Provided text:
-----

The St. Louis Fed supports the U.S. Treasury with a number of functions. The Treasury Division includes the Treasury Relations and Support Office (TRSO), which manages the Federal Reserve System's overall relationships with the U.S. Department of the Treasury's Bureau of the Fiscal Service and Office of Fiscal Assistant Secretary. The St. Louis Fed's Treasury Division supports the following U.S. Treasury programs: Debt Management Services, Fiscal Accounting Operations, Information and Security Services, Payment Management, Revenue Collections Management, and Treasury Security Services. It also serves as the offering administrator for the Fed's Term Deposit Facility.

-----

Record extracts:
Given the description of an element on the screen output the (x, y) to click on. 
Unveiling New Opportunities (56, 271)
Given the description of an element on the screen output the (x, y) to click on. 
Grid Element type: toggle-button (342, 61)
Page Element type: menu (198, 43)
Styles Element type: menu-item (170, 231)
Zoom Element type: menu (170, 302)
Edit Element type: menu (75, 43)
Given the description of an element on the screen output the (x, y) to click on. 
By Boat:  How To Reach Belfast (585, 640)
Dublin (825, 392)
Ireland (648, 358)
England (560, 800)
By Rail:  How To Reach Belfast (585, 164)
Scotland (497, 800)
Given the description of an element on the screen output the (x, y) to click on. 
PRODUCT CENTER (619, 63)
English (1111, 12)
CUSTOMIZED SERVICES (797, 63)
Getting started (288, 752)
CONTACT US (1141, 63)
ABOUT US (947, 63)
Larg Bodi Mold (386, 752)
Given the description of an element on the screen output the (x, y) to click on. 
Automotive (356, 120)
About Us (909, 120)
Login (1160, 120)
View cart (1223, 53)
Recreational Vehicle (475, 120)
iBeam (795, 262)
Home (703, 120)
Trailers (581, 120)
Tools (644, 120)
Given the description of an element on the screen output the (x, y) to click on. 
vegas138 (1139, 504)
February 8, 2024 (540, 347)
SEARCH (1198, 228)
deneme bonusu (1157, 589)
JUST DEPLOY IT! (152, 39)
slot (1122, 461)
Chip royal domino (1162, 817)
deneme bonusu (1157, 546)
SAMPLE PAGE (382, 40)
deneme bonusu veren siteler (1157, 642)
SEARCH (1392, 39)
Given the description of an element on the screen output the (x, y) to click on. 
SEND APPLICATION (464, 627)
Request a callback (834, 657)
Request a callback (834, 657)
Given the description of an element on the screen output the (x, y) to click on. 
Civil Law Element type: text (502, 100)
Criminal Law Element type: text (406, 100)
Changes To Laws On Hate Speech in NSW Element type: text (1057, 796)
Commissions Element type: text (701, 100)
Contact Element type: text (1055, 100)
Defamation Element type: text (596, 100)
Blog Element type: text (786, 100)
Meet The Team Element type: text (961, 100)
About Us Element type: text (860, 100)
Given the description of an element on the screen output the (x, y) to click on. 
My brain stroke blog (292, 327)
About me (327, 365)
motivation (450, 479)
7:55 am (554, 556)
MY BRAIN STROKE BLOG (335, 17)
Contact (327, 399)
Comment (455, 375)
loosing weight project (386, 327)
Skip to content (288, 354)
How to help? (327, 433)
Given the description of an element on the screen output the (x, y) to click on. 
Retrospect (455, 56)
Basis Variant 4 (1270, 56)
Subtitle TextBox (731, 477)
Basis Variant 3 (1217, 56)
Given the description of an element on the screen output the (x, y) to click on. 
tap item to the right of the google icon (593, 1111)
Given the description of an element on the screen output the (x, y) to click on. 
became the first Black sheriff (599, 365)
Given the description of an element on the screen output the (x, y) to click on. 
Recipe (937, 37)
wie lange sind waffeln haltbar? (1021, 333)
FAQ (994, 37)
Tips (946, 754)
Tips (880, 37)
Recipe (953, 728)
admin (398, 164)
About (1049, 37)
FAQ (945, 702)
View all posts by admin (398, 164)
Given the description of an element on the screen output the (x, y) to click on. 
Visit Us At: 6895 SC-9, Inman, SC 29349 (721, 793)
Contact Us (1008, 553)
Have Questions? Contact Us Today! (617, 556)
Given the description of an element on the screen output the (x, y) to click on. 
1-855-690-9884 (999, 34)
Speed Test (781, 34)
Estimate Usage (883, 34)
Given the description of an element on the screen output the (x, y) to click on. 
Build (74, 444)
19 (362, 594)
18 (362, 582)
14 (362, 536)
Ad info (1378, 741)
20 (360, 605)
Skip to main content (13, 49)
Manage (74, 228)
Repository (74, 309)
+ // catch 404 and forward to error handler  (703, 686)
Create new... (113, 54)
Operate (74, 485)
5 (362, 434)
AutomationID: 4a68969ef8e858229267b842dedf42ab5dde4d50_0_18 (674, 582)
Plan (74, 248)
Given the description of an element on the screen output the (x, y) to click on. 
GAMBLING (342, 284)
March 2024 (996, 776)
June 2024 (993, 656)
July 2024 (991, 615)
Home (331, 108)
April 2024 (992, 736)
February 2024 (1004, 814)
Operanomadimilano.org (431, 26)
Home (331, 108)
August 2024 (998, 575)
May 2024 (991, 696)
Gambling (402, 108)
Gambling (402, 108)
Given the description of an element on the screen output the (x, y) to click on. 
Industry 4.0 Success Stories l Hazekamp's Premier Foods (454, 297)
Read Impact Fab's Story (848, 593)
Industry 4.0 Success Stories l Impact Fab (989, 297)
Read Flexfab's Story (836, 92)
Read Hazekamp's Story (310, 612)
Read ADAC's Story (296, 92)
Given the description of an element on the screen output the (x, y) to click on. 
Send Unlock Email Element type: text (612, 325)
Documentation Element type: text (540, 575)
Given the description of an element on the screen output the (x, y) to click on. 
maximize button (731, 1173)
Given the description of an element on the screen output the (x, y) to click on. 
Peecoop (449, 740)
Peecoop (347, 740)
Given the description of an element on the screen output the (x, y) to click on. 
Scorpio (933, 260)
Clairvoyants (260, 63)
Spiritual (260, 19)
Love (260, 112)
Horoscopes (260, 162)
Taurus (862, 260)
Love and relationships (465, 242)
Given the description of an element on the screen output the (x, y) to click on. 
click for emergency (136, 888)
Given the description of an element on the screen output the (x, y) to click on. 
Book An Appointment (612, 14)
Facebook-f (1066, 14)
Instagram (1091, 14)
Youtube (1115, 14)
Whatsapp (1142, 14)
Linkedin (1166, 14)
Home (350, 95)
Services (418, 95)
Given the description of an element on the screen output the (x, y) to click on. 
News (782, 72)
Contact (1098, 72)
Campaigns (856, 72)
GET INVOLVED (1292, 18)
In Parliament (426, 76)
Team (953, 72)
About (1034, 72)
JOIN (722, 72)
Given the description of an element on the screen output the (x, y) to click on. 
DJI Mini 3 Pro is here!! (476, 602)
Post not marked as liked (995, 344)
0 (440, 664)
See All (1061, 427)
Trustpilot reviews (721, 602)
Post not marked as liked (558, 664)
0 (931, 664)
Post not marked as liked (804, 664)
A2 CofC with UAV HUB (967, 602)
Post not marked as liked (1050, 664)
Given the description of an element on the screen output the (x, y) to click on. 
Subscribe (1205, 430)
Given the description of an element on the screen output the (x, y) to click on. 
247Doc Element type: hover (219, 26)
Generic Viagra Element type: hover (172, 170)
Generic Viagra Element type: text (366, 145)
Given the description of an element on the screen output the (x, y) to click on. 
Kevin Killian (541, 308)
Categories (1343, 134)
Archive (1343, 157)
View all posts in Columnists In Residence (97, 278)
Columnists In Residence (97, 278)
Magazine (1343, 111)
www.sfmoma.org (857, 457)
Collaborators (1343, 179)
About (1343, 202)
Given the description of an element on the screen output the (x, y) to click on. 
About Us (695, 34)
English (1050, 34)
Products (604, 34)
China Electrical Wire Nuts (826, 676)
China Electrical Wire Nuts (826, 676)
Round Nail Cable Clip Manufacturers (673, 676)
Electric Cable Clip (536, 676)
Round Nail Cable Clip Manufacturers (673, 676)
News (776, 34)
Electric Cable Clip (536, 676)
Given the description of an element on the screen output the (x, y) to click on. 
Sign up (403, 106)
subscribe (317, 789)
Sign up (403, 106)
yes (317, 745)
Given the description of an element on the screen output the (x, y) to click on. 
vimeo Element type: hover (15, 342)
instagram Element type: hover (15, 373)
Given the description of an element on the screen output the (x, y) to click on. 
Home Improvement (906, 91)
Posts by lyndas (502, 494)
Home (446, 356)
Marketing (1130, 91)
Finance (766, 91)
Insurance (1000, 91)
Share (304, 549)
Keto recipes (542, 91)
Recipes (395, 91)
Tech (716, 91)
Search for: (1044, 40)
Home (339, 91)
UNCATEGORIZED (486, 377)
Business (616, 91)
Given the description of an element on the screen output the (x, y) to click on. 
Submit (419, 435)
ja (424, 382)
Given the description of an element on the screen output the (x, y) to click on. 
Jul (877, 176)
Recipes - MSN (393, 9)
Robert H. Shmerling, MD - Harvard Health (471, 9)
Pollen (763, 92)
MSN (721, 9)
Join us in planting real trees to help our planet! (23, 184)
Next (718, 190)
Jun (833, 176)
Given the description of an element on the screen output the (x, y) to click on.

-----

Instructions:
a) Print the part of the St. Louis Fed text starting with "The St. Louis Fed supports" and going on through "Term Deposit Facility.".
b) According to the St. Louis Fed text, for which Fed facility does the Treasury Division serve as offering administrator?

Response list:
a)
The St. Louis Fed supports the U.S. Treasury with a number of functions. The Treasury Division includes the Treasury Relations and Support Office (TRSO), which manages the Federal Reserve System's overall relationships with the U.S. Department of the Treasury's Bureau of the Fiscal Service and Office of Fiscal Assistant Secretary. The St. Louis Fed's Treasury Division supports the following U.S. Treasury programs: Debt Management Services, Fiscal Accounting Operations, Information and Security Services, Payment Management, Revenue Collections Management, and Treasury Security Services. It also serves as the offering administrator for the Fed's Term Deposit Facility.

b) The Fed's Term Deposit Facility.